A quarter of UK retailers plan to eliminate queuing by 2021 with the introduction of mobile payments, according to a new study.
New data from retail consultants Zebra has shown that traditional manned point of sale checkouts have seen a major decline from 71 per cent in 2012 to just 52 per cent this year.
Developments aimed at scrapping traditional payment methods are already being seen in many of the UK’s leading retailers.
Waitrose already uses handheld self-scanning devices that allow shoppers to upload their shopping list, tracking shopper’s positions and reminding them of goods that are nearby.
These Bluetooth devices also let shoppers scan items as they shop.
Zara has also employed the use of high-tech clothing tags which let staff know where they are in the store.
These are expected to be used in the future to allow shoppers to scan and pay for items with their smartphones.
“In five years, a visit to the British high street will be massively different from today,” Zebra Technologies director of retail and hospitality Mark Thompson said.

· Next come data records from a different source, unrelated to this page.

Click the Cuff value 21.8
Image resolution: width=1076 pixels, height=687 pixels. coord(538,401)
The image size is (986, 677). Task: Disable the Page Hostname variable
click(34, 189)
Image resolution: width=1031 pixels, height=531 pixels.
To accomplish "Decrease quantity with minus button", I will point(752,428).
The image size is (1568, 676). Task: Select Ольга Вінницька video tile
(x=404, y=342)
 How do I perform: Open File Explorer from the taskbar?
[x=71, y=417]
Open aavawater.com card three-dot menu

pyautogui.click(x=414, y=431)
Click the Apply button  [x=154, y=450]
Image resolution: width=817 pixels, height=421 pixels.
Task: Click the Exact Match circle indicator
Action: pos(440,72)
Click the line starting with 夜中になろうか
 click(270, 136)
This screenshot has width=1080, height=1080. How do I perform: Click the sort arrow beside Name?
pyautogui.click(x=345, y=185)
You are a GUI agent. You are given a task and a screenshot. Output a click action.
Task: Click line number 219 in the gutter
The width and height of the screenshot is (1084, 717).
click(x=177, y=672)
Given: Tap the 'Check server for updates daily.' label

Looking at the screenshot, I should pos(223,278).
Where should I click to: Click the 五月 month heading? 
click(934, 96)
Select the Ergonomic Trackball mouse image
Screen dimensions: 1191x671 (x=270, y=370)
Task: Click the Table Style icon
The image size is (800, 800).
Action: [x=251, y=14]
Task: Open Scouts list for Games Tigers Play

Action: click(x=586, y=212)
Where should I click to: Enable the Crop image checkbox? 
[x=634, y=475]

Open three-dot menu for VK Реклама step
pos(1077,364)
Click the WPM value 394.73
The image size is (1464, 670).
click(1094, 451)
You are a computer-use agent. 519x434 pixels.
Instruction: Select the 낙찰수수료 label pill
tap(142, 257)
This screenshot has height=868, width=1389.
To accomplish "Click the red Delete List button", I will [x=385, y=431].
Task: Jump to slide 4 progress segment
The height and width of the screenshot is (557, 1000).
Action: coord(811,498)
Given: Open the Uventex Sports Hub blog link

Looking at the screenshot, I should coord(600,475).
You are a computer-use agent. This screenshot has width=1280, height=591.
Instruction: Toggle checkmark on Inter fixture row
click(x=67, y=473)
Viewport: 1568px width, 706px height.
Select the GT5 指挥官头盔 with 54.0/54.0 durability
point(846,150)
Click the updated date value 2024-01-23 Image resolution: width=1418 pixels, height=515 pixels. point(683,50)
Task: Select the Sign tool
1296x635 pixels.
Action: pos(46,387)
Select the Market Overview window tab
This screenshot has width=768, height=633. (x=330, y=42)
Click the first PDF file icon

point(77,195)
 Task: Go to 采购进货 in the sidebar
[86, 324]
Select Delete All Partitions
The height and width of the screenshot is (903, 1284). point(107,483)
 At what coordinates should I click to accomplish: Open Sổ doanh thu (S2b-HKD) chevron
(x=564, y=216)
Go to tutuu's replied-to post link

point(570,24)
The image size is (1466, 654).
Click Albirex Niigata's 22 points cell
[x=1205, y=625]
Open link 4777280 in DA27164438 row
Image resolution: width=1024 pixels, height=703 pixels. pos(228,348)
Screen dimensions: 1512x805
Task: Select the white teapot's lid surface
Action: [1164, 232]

“Retailers want to put more power into the hands of shoppers, letting them pay with their mobiles as they browse, or giving them smart-carts with screens and built in scanning.
“The store itself will continue to get smarter as well. Retailers will be able to tell when and even where specific customers are in store.
“This technology will also save stores money, which is why the falling value of the pound, coupled with higher commodity prices will speed up its rollout as firms look to maintain their profits.”